**SELECTED PASSAGE:**
════
Anybody got tips? Talc powder or something?
I put a latex tube in my front tt wheel the season before last. I think I put talc in but I can’t recall doing much different from a butyl tube. Touch wood its not let me down in that time and it doesn’t seem to dramatically lose air overnight either.
Talc plus a little bit of air in it so that it doesn’t get pinched by the bead.
(I eventually gave up on latex tubes. I was getting flats at a higher frequency and I was getting tired of pumping up tires every single ride. The extra few saved watts weren’t that important compared to the convenience for me.
I’ve never done anything special for these.
things you probably know but I’ll just rattle some stuff off…
make sure you put a little air in the tube before you put the tire on the bead. #1 biggest failure for latex tube installation on my bikes is pinching the tube in the bead hook.
make sure there isn’t too much play in the valve stem hole. Latex tubes will find their way into any little gap so you’ll get a little bubble down through the stem hole…everything twill be fine for 5 or 10 minutes and then pfffft! the tire will go flat.
Make sure your rim tape definitely covers all the spoke holes. Same issue.
════
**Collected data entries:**
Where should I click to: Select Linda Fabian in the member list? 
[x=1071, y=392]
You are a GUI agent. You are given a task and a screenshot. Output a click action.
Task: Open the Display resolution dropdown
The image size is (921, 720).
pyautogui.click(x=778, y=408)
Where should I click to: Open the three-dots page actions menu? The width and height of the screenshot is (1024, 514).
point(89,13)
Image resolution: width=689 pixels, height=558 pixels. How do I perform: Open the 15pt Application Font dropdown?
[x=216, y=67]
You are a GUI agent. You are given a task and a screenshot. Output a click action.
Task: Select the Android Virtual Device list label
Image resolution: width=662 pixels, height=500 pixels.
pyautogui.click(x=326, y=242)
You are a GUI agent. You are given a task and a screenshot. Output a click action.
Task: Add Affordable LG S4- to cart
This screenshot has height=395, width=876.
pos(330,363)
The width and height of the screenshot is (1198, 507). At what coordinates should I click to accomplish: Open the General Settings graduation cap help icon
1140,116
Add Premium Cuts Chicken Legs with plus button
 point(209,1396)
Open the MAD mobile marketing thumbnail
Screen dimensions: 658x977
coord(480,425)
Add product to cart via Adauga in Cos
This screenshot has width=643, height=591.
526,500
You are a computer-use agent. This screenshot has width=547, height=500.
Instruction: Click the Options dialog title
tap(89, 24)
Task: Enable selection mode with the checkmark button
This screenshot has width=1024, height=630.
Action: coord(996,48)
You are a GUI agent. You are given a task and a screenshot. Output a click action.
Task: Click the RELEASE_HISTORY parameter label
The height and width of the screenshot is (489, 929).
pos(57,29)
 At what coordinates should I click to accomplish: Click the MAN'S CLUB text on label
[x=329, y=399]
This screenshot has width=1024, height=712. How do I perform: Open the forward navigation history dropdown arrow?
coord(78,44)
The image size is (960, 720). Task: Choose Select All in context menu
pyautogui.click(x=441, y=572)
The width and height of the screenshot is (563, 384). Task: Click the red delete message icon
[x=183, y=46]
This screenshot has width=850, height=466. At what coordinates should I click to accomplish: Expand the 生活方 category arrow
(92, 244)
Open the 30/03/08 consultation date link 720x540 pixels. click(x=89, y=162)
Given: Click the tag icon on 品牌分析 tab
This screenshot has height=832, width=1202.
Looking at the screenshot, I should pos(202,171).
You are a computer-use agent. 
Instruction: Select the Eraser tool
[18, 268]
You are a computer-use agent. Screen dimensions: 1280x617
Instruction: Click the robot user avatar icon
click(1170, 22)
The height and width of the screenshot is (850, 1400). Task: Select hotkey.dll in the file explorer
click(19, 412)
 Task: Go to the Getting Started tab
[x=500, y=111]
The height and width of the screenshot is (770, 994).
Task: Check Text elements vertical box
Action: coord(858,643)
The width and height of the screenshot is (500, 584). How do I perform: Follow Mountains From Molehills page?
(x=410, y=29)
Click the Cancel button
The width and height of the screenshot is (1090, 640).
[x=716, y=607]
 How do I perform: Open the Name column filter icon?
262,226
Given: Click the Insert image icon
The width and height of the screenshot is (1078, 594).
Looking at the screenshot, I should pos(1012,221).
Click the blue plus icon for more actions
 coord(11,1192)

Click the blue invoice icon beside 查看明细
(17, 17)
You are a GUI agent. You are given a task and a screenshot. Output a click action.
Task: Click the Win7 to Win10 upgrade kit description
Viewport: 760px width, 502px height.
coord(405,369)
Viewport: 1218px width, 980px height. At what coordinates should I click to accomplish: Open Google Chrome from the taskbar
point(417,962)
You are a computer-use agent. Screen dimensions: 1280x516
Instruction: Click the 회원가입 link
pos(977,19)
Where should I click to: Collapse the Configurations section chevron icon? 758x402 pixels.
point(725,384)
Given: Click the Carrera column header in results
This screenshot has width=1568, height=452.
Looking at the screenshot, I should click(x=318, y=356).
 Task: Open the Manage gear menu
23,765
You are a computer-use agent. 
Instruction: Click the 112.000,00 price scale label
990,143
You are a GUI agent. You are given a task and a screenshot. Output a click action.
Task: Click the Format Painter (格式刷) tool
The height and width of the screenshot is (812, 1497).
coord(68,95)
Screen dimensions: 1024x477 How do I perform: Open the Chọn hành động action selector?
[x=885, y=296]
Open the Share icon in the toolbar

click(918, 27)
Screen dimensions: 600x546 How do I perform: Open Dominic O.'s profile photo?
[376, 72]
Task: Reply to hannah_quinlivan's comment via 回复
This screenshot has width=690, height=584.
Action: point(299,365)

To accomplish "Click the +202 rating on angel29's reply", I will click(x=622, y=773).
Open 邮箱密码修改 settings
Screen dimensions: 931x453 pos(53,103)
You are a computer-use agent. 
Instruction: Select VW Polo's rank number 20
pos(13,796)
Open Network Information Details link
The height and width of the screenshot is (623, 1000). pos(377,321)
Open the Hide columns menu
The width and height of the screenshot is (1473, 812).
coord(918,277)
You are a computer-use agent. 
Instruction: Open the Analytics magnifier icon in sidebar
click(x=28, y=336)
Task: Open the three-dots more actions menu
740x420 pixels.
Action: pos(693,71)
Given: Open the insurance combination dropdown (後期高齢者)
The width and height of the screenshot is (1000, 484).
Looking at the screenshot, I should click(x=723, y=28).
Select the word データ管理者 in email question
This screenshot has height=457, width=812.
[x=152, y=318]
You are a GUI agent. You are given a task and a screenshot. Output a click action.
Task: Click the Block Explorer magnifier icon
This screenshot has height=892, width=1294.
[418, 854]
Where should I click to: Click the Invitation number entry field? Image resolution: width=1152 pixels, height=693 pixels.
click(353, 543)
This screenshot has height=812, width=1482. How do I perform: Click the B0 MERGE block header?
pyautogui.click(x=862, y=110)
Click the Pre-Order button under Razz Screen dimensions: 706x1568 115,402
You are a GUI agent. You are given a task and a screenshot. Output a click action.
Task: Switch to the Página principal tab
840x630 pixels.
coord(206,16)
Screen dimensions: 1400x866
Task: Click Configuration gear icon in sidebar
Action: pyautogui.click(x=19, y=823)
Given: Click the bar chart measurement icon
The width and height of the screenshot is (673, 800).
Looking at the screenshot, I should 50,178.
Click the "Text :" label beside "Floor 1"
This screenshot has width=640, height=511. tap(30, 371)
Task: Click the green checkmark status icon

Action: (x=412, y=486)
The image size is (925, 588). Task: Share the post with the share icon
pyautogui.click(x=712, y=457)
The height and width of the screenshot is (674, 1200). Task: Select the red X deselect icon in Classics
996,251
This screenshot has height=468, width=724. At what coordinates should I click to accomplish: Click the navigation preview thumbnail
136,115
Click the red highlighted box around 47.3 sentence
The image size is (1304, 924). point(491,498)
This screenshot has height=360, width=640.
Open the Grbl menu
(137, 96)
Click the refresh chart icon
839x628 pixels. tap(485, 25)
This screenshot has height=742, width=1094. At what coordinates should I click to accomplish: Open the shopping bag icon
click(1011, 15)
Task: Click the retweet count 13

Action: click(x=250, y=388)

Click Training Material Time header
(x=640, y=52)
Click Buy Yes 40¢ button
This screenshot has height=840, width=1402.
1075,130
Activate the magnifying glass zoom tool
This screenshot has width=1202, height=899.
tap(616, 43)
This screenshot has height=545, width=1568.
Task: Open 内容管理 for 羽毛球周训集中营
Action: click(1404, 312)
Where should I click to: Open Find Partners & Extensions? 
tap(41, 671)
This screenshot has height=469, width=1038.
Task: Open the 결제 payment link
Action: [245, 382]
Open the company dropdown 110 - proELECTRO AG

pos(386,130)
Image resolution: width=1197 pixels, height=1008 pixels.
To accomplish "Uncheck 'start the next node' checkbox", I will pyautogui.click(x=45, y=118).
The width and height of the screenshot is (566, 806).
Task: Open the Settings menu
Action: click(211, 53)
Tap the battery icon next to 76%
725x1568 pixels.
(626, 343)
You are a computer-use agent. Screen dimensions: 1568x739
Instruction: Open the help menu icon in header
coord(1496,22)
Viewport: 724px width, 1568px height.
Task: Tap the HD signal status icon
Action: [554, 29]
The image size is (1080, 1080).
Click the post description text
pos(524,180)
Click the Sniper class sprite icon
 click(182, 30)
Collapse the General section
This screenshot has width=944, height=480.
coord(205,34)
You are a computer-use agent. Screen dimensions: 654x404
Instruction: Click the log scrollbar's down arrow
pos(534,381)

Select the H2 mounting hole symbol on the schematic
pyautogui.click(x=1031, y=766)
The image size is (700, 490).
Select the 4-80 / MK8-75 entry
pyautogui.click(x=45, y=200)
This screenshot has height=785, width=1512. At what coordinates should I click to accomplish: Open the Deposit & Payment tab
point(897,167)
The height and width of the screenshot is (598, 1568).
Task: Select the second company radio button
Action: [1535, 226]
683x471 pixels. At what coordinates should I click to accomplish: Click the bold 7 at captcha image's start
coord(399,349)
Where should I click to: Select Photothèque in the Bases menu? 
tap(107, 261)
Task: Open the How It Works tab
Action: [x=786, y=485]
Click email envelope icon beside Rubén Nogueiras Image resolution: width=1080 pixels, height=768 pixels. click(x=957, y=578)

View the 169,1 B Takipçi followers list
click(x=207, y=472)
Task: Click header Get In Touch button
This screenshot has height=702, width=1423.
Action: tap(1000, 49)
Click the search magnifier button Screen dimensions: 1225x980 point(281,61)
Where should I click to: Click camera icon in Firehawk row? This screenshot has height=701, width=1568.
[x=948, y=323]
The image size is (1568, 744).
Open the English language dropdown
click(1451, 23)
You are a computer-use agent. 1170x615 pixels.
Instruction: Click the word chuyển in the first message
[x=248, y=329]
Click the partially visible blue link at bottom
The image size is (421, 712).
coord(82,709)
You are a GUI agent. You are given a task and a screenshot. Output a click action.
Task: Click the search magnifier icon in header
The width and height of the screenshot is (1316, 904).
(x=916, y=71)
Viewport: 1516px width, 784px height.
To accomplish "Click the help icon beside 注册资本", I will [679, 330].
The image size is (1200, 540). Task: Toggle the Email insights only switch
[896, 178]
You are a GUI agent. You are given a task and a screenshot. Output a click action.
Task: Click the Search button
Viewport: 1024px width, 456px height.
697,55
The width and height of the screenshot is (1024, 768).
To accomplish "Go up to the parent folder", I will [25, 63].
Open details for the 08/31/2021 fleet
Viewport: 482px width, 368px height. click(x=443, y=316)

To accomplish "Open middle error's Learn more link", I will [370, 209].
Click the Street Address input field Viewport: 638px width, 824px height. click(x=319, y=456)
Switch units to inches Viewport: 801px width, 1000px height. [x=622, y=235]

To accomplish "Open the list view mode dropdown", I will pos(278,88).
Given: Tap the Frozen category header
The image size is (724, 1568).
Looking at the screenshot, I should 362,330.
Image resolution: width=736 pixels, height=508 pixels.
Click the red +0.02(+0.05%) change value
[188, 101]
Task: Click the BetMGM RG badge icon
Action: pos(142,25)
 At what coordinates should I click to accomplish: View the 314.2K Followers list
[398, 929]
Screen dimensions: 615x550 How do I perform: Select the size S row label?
════
**TASK 1:** Edit the latex tube thread by rewriting it from "I’ve never done" to "will go flat.", using "valve hole" in place of "valve stem hole".
**TASK 2:** According to the latex tube thread, what is the biggest cause of failure when installing latex tubes?
The items were taken from a different source.

**ANSWER SPACE 1:**
I’ve never done anything special for these.
things you probably know but I’ll just rattle some stuff off…
make sure you put a little air in the tube before you put the tire on the bead. #1 biggest failure for latex tube installation on my bikes is pinching the tube in the bead hook.
make sure there isn’t too much play in the valve hole. Latex tubes will find their way into any little gap so you’ll get a little bubble down through the stem hole…everything twill be fine for 5 or 10 minutes and then pfffft! the tire will go flat.

**ANSWER SPACE 2:** Pinching the tube in the bead hook.